Fountain Hill resident Brian Ferencin brought a public safety request before borough officials last week.
At their July 3 meeting, Ferencin told borough council members that drivers are speeding in the 1200 and 1300 blocks of Cherry Street during school drop-off and pickup times.
Cherry Street is an alley in those blocks, which are separated from each other by the St. Ursula Catholic Church property.
“Parents are speeding through the alleys, coming to rapid stops, showing no regard for traffic,” Ferencin said, adding that the “motorists also use swear words.”
Ferencin recounted an incident when he said he was parked in the alley to unload his truck and a student swore at him. To help combat the problem, he asked that the borough invest in removable speed bumps.

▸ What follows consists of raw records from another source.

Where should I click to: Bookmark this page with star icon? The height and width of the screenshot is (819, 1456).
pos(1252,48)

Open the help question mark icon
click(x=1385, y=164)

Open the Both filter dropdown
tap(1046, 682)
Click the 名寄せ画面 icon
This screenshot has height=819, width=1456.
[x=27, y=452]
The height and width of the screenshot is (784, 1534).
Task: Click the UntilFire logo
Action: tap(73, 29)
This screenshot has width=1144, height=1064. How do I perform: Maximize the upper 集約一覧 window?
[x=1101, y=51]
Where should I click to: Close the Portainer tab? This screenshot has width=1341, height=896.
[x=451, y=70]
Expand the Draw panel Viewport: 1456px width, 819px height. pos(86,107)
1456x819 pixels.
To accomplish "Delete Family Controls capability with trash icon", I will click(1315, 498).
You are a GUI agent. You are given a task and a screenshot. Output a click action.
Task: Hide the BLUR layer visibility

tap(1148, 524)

He also presented council with a petition he said was signed by 15 residents of the neighborhood.
Council President Norman Blatt responded by telling Ferencin that permanent speed bumps are not legal in a community of the size of Fountain Hill, according to prior research conducted by borough staff. He promised, however, to revisit the idea with the borough solicitor and added that “Watch Children” signs could potentially be posted along the alley.
Fountain Hill Community Coalition board chair Mike Zovko also addressed council at Monday’s meeting and provided an update on the work the group has been doing this summer.
The coalition is a nonprofit organization formed in 2022 by a group of concerned residents with the goal of repairing and reopening the Fountain Hill Pool.
Zovko said three coalition members will be taking a grant writing and research course as part of the group’s ongoing efforts to try and secure funding to rehabilitate the 64-year-old facility.
Ultimately, he said the group would like to work with interim borough manager Jason Quarry on securing grants for the pool, which was last open on a limited basis during the summer of 2021.
If Quarry has time, Zovko said he might benefit from taking the course, which is being offered online by Penn State. Blatt said he “would also be interested in taking the class.”
Zovko said the Coalition is also working with a new group, the Lehigh Valley Lifesaving Association, whose goal is to recruit, train and place lifeguards at pools throughout the Lehigh Valley.
In addition to the physical repairs that need to be made to the Fountain Hill Pool, staffing remains an issue and was a factor in council’s decision to keep it closed this summer.
In other business, council was informed of a waiver that is being sought by the developers of a property at 960 Broadway, which is currently the site of a small strip mall that houses a Colombian restaurant, a boutique, a laundromat and a notary public.
The 10,850 square foot strip mall is owned by Fountain Hill Properties LLC, according to Lehigh County tax records, which show that it was purchased for $171,500 in December 2021.
The property’s current assessed value is $634,400, according to county records.
A final plan to redevelop the site by constructing a 12-unit apartment building on it is scheduled to be presented to council for possible approval at their next regular business meeting, which will be held Monday, Aug. 7 at 7 p.m. at Fountain Hill Borough Hall. The next council meeting is a workshop meeting that will be held Wednesday, July 19 at 7 p.m.